▶ [Selected text]:
CODEWITHSUNDEEP
matlab
Dr. Stanley Raj
Dr. Stanley Raj

Reputation: 87

Find the increasing and decreasing trend in a curve MATLAB

a=[2 3 6 7 2 1 0.01 6 8 10 12 15 18 9 6 5 4 2].

Here is an array i need to extract the exact values where the increasing and decreasing trend starts.

the output for the array a will be [2(first element) 2 6 9]

a=[2 3 6 7 2 1 0.01 6 8 10 12 15 18 9 6 5 4 2].
   ^       ^        ^               ^
   |       |        |               |

Kindly help me to get the result in MATLAB for any similar type of array..

Upvotes: 4

Views: 7639

Answers (2)

Gunther Struyf
Gunther Struyf

Reputation: 11168

You just have to find where the sign of the difference between consecutive numbers changes. With some common sense and the functions diff, sign and find, you get this solution:

a = [2 3 6 7 2 1 0.01 6 8 10 12 15 18 9 6 5 4 2];
sda = sign(diff(a));
idx = [1 find(sda(1:end-1)~=sda(2:end))+2 ];
result = a(idx);

EDIT:

The sign function messes things up when there are two consecutive numbers which are the same, because sign(0) = 0, which is falsely identified as a trend change. You'd have to filter these out. You can do this by first removing the consecutive duplicates from the original data. Since you only want the values where the trend change starts, and not the position where it actually starts, this is easiest:

a(diff(a)==0) = [];

Upvotes: 5

Ben A.

▶ [Data extract]:
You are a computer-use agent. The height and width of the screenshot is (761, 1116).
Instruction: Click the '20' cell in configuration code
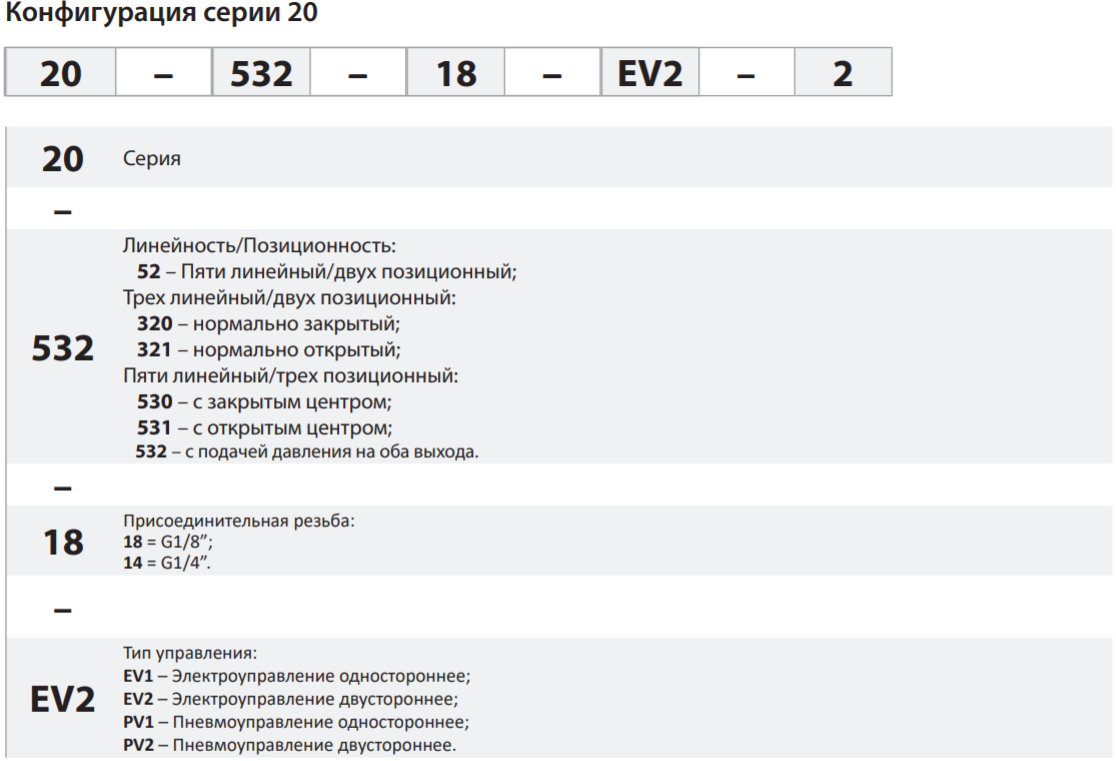point(60,74)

▶ [Exercise set]:
• 1. In the MATLAB trend thread, which three functions does the answer combine to find where the trend changes?
• 2. Do these statements agree with the MATLAB trend thread? Answer yes or no for each, quoting the words that decide it.
(a) The expected output for the array a is [2 2 6 9].
(b) The answer says that sign(0) equals 1.
(c) The answer suggests removing consecutive duplicates from the original data.
• 3. Pull out the part of the MATLAB trend thread between "the output for" and "Answers (2)", inclusive.

▶ [Expected responses]:
• 1. diff, sign and find.

• 2.
(a) Yes: "the output for the array a will be [2(first element) 2 6 9]"
(b) No: "because sign(0) = 0, which is falsely identified as a trend change"
(c) Yes: "You can do this by first removing the consecutive duplicates from the original data."

• 3.
the output for the array a will be [2(first element) 2 6 9]

a=[2 3 6 7 2 1 0.01 6 8 10 12 15 18 9 6 5 4 2].
   ^       ^        ^               ^
   |       |        |               |

Kindly help me to get the result in MATLAB for any similar type of array..

Upvotes: 4

Views: 7639

Answers (2)